I've been to the Pro store in London a few times, I've never had any deliberate rudeness, but they have been rushed, but then, it's always been real busy when I have gone in there.

  	In Wales, we have just one counter in Debenhams, and one store that are hardly far apart.  In the store there is a guy there who is SO rude. One time I went in, at the beginning of my MAC loving and asked if they did Pro blush palettes and pans.  I as fairly new, knew that they were available online and thought they might be in the store, like the shadows.  He was so snotty - "Urgh, no, those are only available in the Pro store in London, for pro artists.".  He didn't believe me when I told him I'd seen them online.  I've seen him at the counter too, although he has yet to serve me again.  I am more secure in my MAC knowledge to respond now, I'd probably ask to be served my someone else.

  	I've been fairly lucky that I haven't had anything too major.  But I find the Debenhams counter girls are far more helpful than the store. 

  	My mother though, was treated terribly at the Fenwick in Brent Cross last week.  She went in to ask if they had Soiree for me as it was sold out in Wales and online, waited at the til for ages, eventually go the attention of some young boy, who worked for the store I think, and was just putting stock in the drawers.  My mum said she knew what she wanted and bless him, he found it.  But explained he didn't know how to use the tills, but if she waited there someone would serve her.  She waited 20 MINUTES for two MA's to finish chatting (others were all applying makeup) before she finally ame over and served.  Utter rudeness and then she had the cheek to be all "Hi honeeeeeey, what can I do babe!?".  My mother was not impressed, and told her so. 

  	Why busy ounters don't have one allocated person to ring up purchases I will never know, you can get some student or young 'un who doesn't know squat about makeup to do that on busy days.


----------



## Aelya (Jan 17, 2011)

Well I have only one bad experiences in MAC's stores, but honestly even if I love MAC I'd rather buy stuff in web ( expect LE) My bad experiene was last time I go to a MAC Corner, I wanted to know my true color' of face. So she was unfriendly doesn't smile. She made me feel like I'm mess. I hated that.
  	I'm already a bit shy when I have to go in MAC's store, maybe it's stupid ( no, not maybe It is ! ) but it's so little, it seems like everybody look at me, I'd rather be alone..


----------



## hannahrosette (Feb 22, 2011)

The MAC counter closest to me is about a half hour away, but honestly, I've only been there about five times. Maybe it's because I'm young (16 years old) but the MAs act like they want nothing to do with helping me! I always research a product before I buy, so I KNOW what I want and what I don't want. 

  	One time, I was picking out a few eyeshadows, and the MA that was literally HOVERING around me asked if I was done yet because she had other customers. I told her (with a bit of attitude, I will admit) that I was completely capable of choosing my own eyeshadows and I don't need her to supervise. 

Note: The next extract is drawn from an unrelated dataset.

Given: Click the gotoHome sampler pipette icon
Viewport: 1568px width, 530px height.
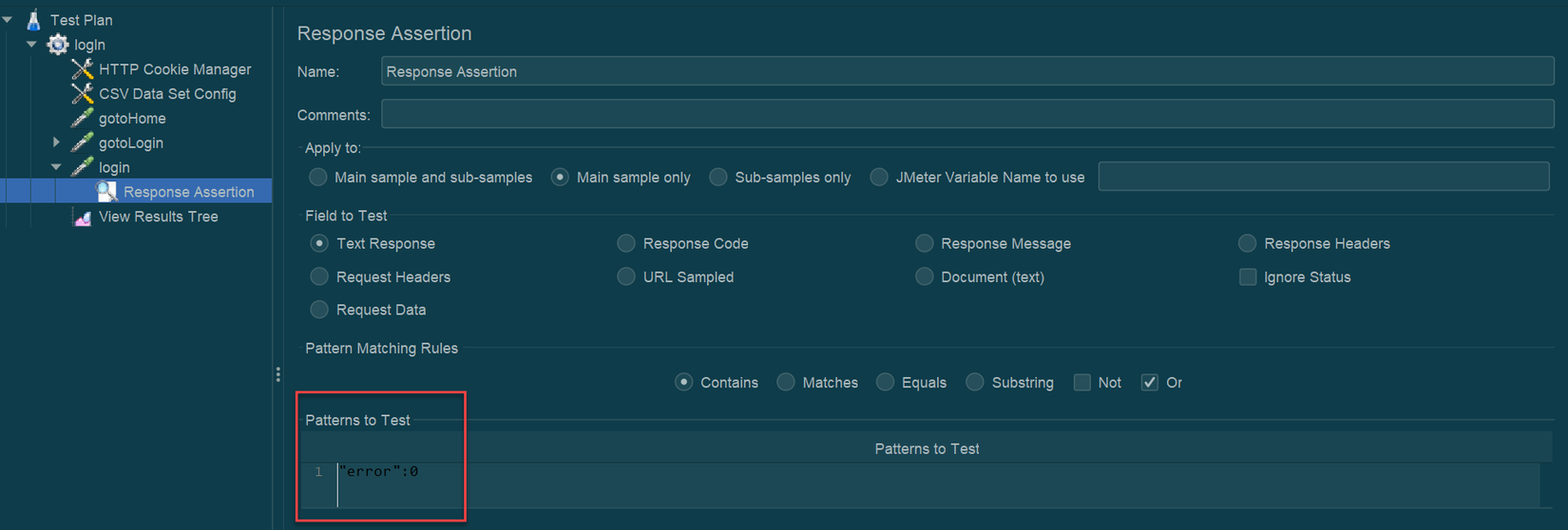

  	She made the other lady check me out when I was done... immature much?


----------



## SUMM3RxBABii (Apr 2, 2011)

So the MAC i went to 2 weeks ago, which is the usual one I go to, usually has good customer service...not GREAT but good. I've never cared about the SAs coming up to me and asking me if I need anything because it does feel a little awkward and I like browsing first. I went in at rush hour and the SAs were all busy with people, except one or 2. NO ONE offered to help me when I asked and I think I was ignored a few times. So I finally asked for help and the girl was nice and stuff and got my eyeshadow, etc. But no "THANK YOU" at all and didn't even put my stuff in a bag. Wow. I felt really low that day.


----------



## girl507 (Jun 19, 2011)

*Has anyone ever had a rude MAC mua?*

Yesterday, I visited the mac store and ended up purchasing three products but seemed very open to purchasing much more. The mua that was helping me was really rude, any time I attempted to bring up something else I was looking for or was interested in she would just roll her eyes like she did not want to help me and I was so shocked considering I was seriously interested in buying products from the counter. I mean from the way I was talking to her it looked like I was ready to spend about 75-100 dollars that day in purchases from them. Her demeanor was very interesting because she seemed nice and friendly at times, then seemed somewhat snotty by constantly rolling her eyes and looking frustrated, and lastly a bit of a know it all. I mean I'm sure she knew her stuff but I felt a bit like she was picking things out for me that I wasn't neccesarily sure I wanted or even needed. Anyways, I was just wondering if you girls have experienced a situation with a mua like this? Her rolling her eyes was completely off-putting.


----------



## aero (Jun 19, 2011)

I definitely would've been put off by the constant eye rolling. I do find it odd that she went back and forth between being friendly to "can't be bothered." 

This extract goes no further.